**Текст:**
------------

Ну и да, Рейчел, подружка Эндрю, очень бы хотела со мной встретиться.
- Дорогая, когда ты будешь в Лондоне? - спрашивает у меня Эндрю.
- Может быть в марте или в апреле, - неуверенно отвечаю я.
- Отлично, внеси нас в свой календарь.
Радек вдруг, мы с ним опять чуть ли не вдрызг разругались, пишет:
- Ты просто даже не можешь себе представить, как сильно я тебя люблю.
И хочется написать - ага, ты - нереальный козел, мне хочется убить тебя. А тут такое. Сразу вся агрессия сходит на нет.
Вот ровно за день до этого, когда Радек объясняет мне, что здесь у Матеуша не то выражение, а здесь, у Радека какие-то полузакрытые глаза, а я ни разу не креатив, а просто полный тухляк и уничтожаю всю магию. Вот ровно в этот момент я использую запрещенный прием и пишу ему:
- Теперь я грущу из-за тебя.
- Почему это? - удивляется Радек.
- Ну, наверное, потому что у меня климакс, хотя я не уверена, но в моем возрасте, наверняка, уже климакс, а ты слишком - bithcy - стерва.
- Ну вот, - отвечает он вдруг спокойным тоном, - я вот даже, в отличие от тебя не могу прикрыться своей менапаузой.

------------

**Что требуется:** Скопируйте из текста выше фрагмент от слов «Вот ровно за» до слов «- удивляется Радек.» включительно, не внося никаких изменений.

Сохранённые записи данных:

------------

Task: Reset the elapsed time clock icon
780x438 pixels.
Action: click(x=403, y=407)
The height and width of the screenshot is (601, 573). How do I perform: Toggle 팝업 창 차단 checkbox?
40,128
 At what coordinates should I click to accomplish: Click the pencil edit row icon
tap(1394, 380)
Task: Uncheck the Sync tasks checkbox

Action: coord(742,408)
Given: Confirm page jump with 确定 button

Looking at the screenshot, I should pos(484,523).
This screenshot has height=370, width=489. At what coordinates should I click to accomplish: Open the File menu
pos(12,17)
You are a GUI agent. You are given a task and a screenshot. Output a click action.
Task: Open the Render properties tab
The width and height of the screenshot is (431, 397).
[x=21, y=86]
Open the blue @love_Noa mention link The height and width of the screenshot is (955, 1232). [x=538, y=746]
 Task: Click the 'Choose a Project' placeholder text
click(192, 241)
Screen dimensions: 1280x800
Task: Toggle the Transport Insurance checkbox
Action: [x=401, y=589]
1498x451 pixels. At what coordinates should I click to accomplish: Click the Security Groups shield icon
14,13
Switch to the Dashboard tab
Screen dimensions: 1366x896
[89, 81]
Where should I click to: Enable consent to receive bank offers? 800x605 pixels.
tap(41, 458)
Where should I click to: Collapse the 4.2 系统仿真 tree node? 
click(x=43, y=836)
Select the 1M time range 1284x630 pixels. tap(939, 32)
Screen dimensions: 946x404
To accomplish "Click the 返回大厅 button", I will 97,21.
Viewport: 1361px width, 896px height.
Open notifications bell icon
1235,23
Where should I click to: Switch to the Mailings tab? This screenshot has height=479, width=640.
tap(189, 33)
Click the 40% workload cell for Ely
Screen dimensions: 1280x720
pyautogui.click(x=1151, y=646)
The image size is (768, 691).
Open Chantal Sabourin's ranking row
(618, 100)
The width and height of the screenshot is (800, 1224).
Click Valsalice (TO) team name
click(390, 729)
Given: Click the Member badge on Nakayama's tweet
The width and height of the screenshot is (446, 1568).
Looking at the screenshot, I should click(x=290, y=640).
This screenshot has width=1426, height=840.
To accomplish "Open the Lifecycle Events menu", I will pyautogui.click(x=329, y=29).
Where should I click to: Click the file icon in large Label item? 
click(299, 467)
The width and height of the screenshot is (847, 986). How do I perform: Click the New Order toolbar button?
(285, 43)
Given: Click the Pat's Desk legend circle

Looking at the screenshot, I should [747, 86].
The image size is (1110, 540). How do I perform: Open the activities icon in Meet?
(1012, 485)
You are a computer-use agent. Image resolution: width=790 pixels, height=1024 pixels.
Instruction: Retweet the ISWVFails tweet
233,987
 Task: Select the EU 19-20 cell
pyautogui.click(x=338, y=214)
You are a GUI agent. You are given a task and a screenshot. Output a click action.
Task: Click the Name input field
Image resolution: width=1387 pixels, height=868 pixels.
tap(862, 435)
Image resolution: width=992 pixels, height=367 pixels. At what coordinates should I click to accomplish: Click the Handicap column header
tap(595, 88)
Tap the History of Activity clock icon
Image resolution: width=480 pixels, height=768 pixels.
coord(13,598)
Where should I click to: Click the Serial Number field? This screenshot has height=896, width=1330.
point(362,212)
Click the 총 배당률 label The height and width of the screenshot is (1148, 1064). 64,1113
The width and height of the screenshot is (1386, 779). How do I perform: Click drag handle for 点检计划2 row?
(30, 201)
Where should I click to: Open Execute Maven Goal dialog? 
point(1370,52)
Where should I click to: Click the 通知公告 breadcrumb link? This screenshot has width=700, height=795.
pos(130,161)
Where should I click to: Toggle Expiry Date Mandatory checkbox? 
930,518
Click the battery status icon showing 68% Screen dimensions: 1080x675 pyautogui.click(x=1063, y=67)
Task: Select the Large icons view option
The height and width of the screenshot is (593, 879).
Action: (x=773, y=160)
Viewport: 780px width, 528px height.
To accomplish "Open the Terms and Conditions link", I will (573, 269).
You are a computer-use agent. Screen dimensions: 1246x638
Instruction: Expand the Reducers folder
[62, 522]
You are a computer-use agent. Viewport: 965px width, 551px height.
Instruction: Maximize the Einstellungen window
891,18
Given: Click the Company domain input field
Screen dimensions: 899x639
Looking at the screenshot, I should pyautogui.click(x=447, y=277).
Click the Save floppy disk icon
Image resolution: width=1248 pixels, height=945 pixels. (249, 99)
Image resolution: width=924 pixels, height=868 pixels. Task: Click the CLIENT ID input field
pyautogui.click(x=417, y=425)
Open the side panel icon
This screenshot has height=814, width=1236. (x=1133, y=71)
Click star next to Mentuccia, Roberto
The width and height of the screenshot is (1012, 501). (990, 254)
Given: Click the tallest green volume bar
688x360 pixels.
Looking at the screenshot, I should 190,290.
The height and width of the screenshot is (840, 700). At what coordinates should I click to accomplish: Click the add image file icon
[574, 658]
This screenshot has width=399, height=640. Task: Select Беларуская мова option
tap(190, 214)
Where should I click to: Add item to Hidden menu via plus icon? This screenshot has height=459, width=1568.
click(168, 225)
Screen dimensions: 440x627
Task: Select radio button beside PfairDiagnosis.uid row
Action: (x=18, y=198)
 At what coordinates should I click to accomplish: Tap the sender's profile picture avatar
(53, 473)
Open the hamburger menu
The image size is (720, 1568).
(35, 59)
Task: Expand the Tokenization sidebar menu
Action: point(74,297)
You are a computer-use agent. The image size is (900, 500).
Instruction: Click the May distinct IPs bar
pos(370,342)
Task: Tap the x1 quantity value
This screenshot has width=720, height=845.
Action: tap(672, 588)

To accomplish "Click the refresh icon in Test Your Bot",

------------

**Результат выполнения:**
Вот ровно за день до этого, когда Радек объясняет мне, что здесь у Матеуша не то выражение, а здесь, у Радека какие-то полузакрытые глаза, а я ни разу не креатив, а просто полный тухляк и уничтожаю всю магию. Вот ровно в этот момент я использую запрещенный прием и пишу ему:
- Теперь я грущу из-за тебя.
- Почему это? - удивляется Радек.